ACTIVITY: Return each line of the records below in which the string "computer" turns up.

── TASK DATA ──

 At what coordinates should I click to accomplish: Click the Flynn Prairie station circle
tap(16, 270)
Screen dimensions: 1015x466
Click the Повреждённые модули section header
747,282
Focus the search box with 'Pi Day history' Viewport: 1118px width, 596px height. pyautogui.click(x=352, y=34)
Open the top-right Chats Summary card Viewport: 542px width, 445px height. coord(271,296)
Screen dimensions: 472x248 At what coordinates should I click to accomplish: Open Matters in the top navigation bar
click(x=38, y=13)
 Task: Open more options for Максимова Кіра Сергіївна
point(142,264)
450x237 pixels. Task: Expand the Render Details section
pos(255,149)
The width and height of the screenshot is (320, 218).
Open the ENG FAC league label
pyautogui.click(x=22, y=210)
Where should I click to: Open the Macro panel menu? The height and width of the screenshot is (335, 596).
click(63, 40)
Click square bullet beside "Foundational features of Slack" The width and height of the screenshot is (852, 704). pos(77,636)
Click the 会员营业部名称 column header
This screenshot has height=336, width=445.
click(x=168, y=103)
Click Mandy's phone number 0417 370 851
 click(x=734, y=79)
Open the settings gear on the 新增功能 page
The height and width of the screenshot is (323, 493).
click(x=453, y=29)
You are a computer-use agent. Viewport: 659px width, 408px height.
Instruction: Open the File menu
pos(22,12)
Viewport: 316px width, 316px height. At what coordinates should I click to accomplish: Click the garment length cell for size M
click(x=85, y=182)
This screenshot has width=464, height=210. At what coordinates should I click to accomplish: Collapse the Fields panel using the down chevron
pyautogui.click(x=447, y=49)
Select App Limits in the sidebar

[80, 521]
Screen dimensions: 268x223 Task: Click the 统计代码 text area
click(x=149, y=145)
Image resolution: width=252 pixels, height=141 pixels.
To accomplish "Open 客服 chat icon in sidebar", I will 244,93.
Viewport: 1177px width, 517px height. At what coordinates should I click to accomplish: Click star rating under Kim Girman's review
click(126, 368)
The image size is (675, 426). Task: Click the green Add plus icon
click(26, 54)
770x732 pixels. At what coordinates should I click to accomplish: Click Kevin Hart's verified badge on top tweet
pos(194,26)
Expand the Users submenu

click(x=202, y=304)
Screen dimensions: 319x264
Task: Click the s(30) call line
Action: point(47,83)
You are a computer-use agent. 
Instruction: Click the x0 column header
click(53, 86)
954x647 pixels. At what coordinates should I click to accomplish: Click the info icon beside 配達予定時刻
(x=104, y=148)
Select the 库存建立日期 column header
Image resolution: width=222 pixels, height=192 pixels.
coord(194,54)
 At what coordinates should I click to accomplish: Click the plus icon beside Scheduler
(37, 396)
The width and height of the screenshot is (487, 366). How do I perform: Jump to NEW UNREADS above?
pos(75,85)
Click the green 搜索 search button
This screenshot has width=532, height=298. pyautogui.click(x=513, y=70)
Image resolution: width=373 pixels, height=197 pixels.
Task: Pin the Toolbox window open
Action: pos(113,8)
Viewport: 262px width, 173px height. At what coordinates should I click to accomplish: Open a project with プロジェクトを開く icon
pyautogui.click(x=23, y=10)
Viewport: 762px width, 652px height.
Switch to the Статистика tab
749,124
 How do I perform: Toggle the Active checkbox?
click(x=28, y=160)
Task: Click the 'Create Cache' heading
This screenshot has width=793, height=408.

───

OUTPUT:
You are a computer-use agent. Viewport: 659px width, 408px height.
You are a computer-use agent. 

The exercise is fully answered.